Chopin uses personification here. She gives the sea life and describes it like a person. Chopin uses personification to show how the sea or "freedom" is so tempting to Edna. Chopin wants her audience to see how she wants to lose herself in its waves instead of sticking to the status quo and doing what is expected of her.
freedom
"Once she stopped, and taking off her wedding ring, flung it upon the carpet. when she saw it lying there, she stamped her heel upon it, striving to crush it. But her small boot heel did not make an indenture, not a mark upon the the little glittering circlet.". . . "Edna held out her hand, and taking her ring, slipped it upon her finger" (Chopin 103-104).

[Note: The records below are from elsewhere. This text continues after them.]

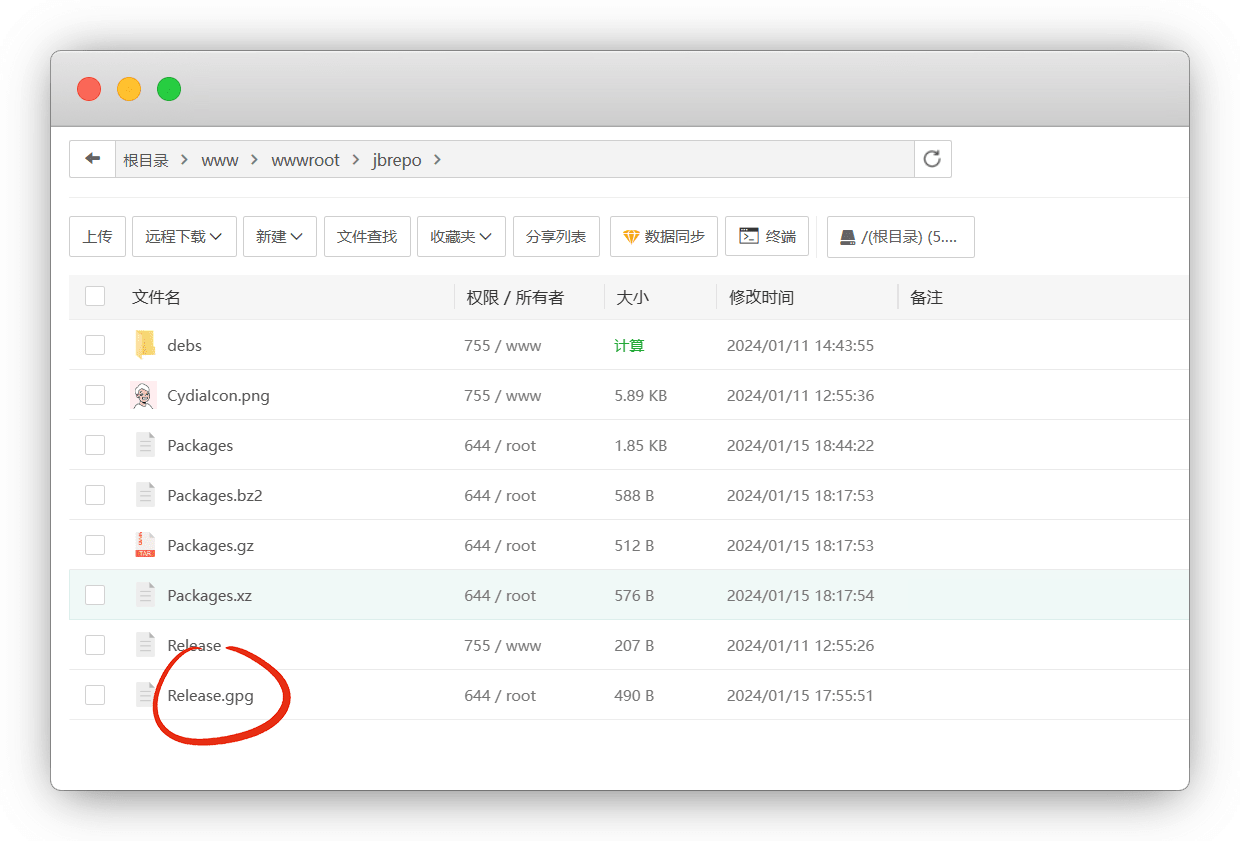Go to 根目录 in the breadcrumb path
1240x841 pixels.
(x=146, y=160)
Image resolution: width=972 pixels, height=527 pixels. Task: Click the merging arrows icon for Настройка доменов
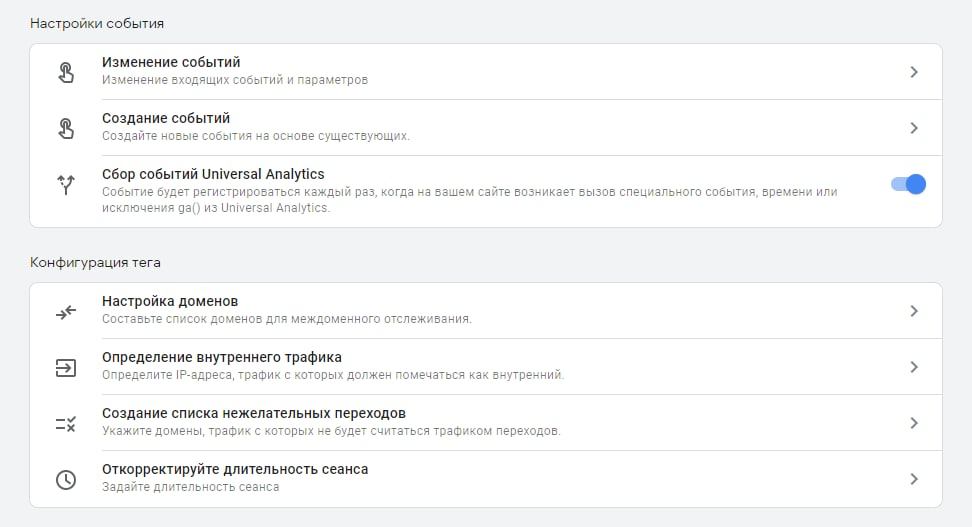click(x=65, y=312)
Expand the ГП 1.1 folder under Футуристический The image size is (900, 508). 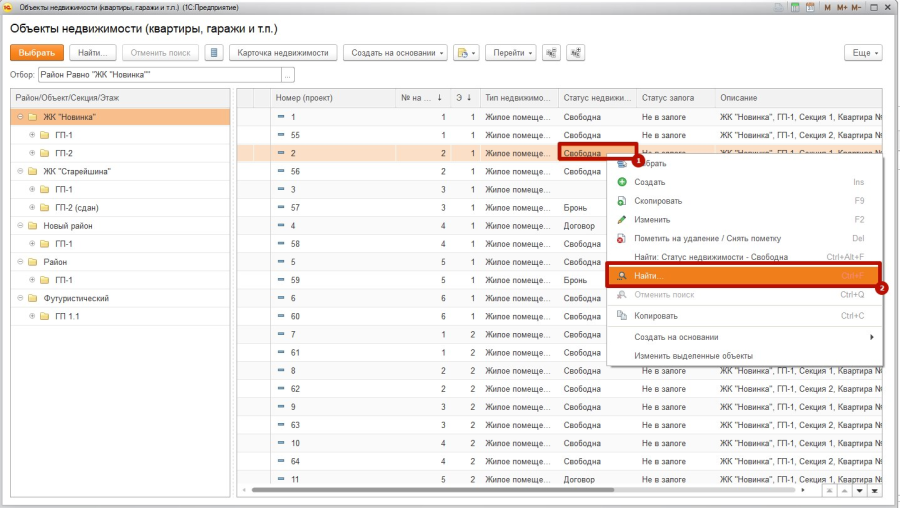pos(32,316)
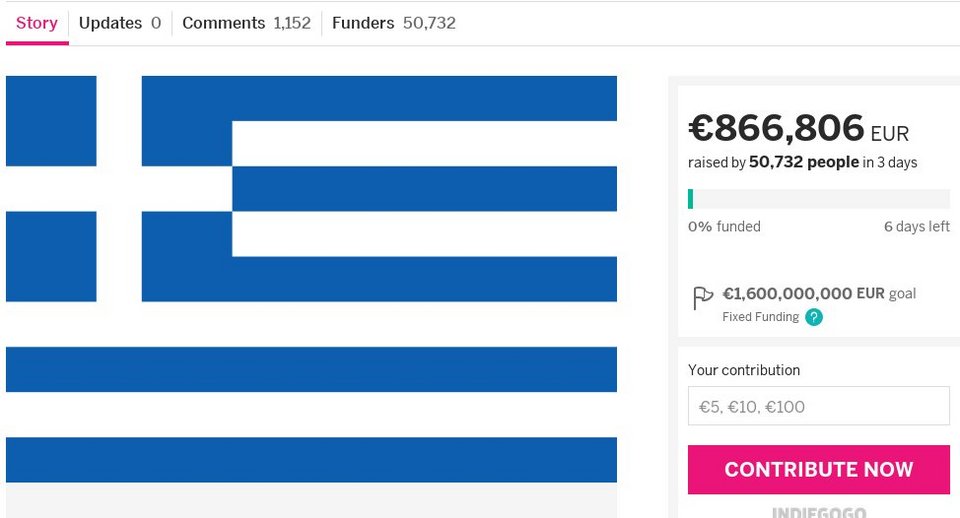Click the €866,806 raised amount
Image resolution: width=960 pixels, height=518 pixels.
[x=776, y=129]
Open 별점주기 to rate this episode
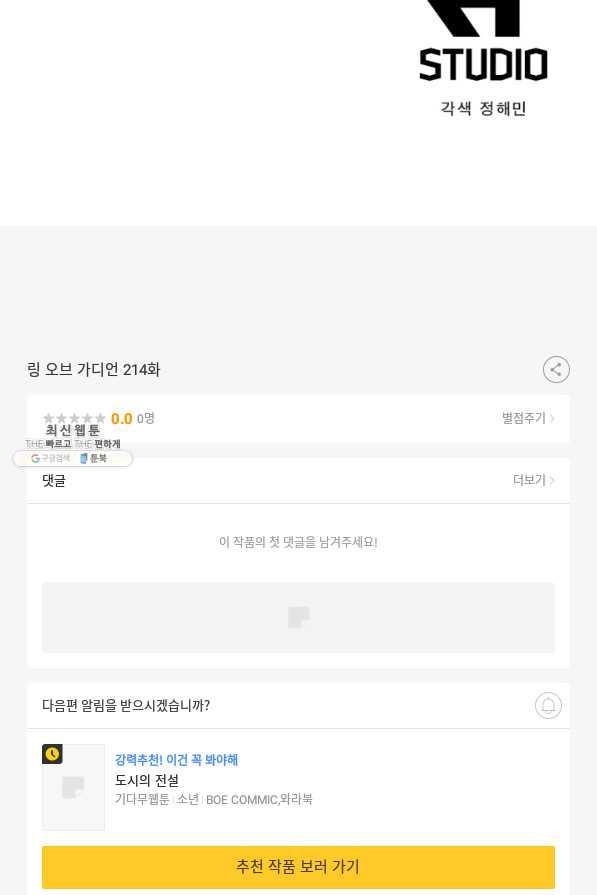This screenshot has width=597, height=895. [528, 418]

Edna's wedding ring is a symbol of her bondage to Leonce and to her role as the perfect mother and wife. Here, Chopin shows that Edna wants to be free of her role and she takes the burden of that bondage off, but then the audience sees that she is forced to take that burden back up as she places the ring back on her finger.
"A bird with a broken wing was beating the air above, reeling, fluttering, circling disabled down, down to the water" (Chopin 226).
Chopin begins the book with a bird in a cage symbolizing Edna. Even though we do not know anything about Edna, this is a forshadowing for what her feelings are. Edna is the bird in the cage that is trapped. At the end before she gives herself over to the sea, Chopin tells of a single bird who is injured flying above Edna and then crashes into the water. This represents how Edna is broken and worn and is ready to give herself over.
The second house is her mansion that is owned by Leonce, her husband. In this house the reader sees that she finds her bondage here and continues to fulfill her curiosities.
The last house Chopin shows her in is her own house that she calls the pigeon house. She has finally distanced herself from her "role" and "expectations and does what she wants now. She finds who she is in this house.
Chopin uses irony to set the tone for the end and climax of the novel. This irony helps the reader to understand that she did kill herself as well as why she did it. Edna gave herslef up to the see and to freedom because she knew that she would never be accepted in society. Since she could not be free in their eyes she committed the ultimate act of freedom.